(Entries shown begins)

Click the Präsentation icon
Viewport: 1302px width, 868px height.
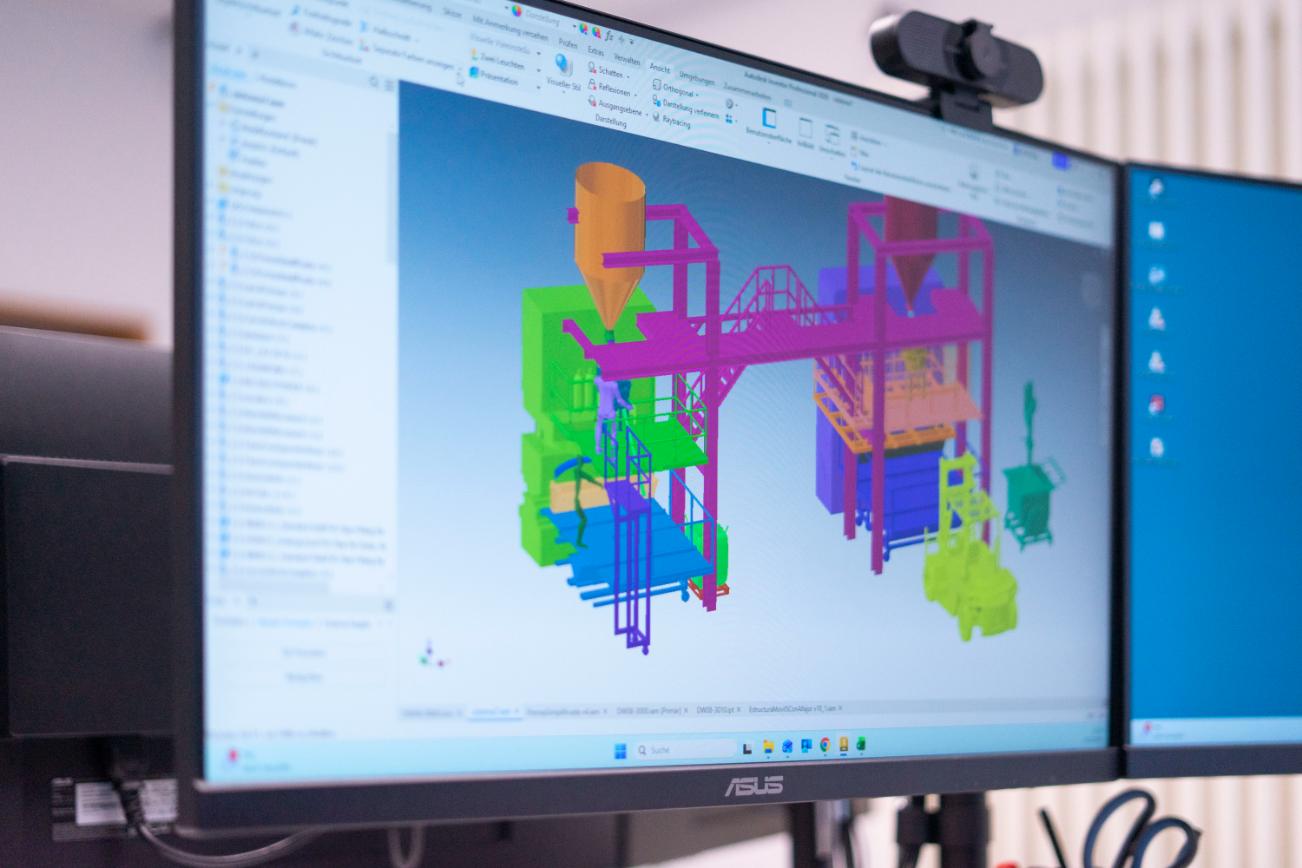pos(498,78)
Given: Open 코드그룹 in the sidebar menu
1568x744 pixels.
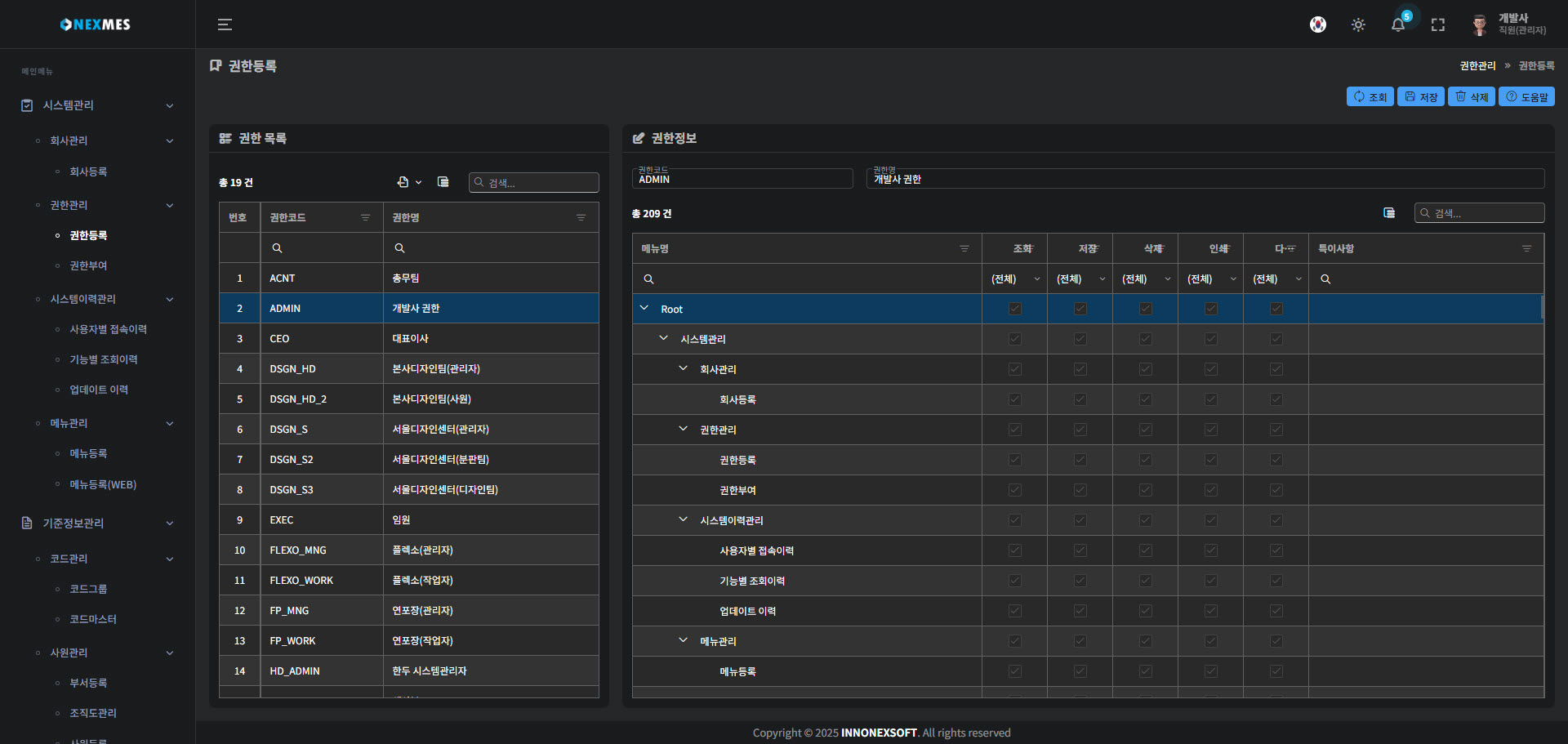Looking at the screenshot, I should pyautogui.click(x=88, y=589).
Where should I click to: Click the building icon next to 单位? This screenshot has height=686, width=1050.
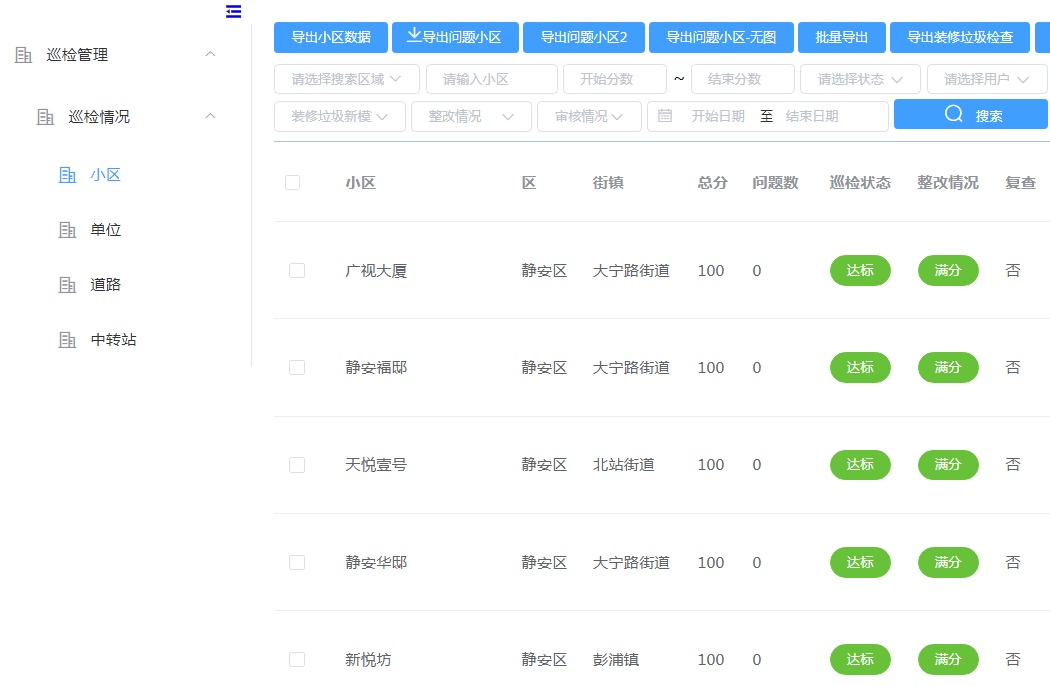click(68, 230)
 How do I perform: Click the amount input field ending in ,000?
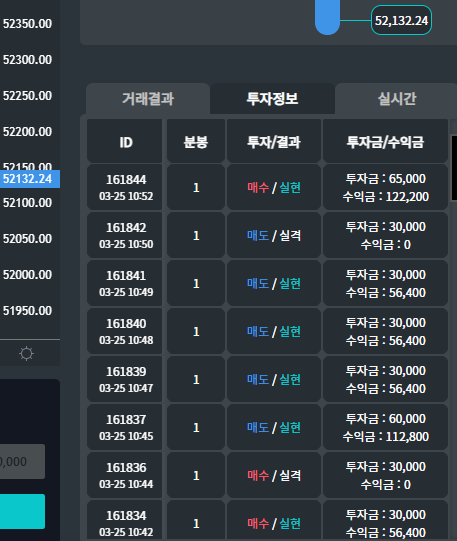tap(22, 461)
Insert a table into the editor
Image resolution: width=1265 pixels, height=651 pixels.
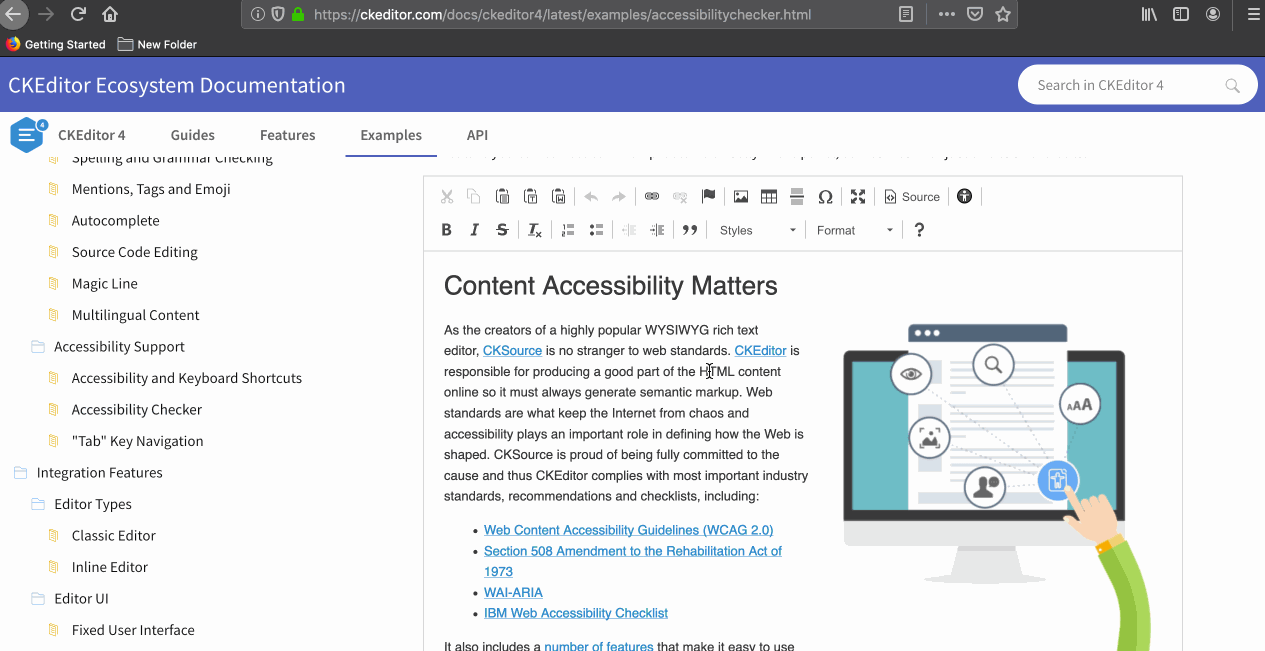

(Entries shown ends)

* [What the task asks] We ask that the entries above be copied exactly, with the pictures omitted.

* [Answer to this task]
Click the Präsentation icon
Viewport: 1302px width, 868px height.
pos(498,78)
Given: Open 코드그룹 in the sidebar menu
1568x744 pixels.
Looking at the screenshot, I should pyautogui.click(x=88, y=589).
Where should I click to: Click the building icon next to 单位? This screenshot has height=686, width=1050.
click(68, 230)
 How do I perform: Click the amount input field ending in ,000?
tap(22, 461)
Insert a table into the editor
Image resolution: width=1265 pixels, height=651 pixels.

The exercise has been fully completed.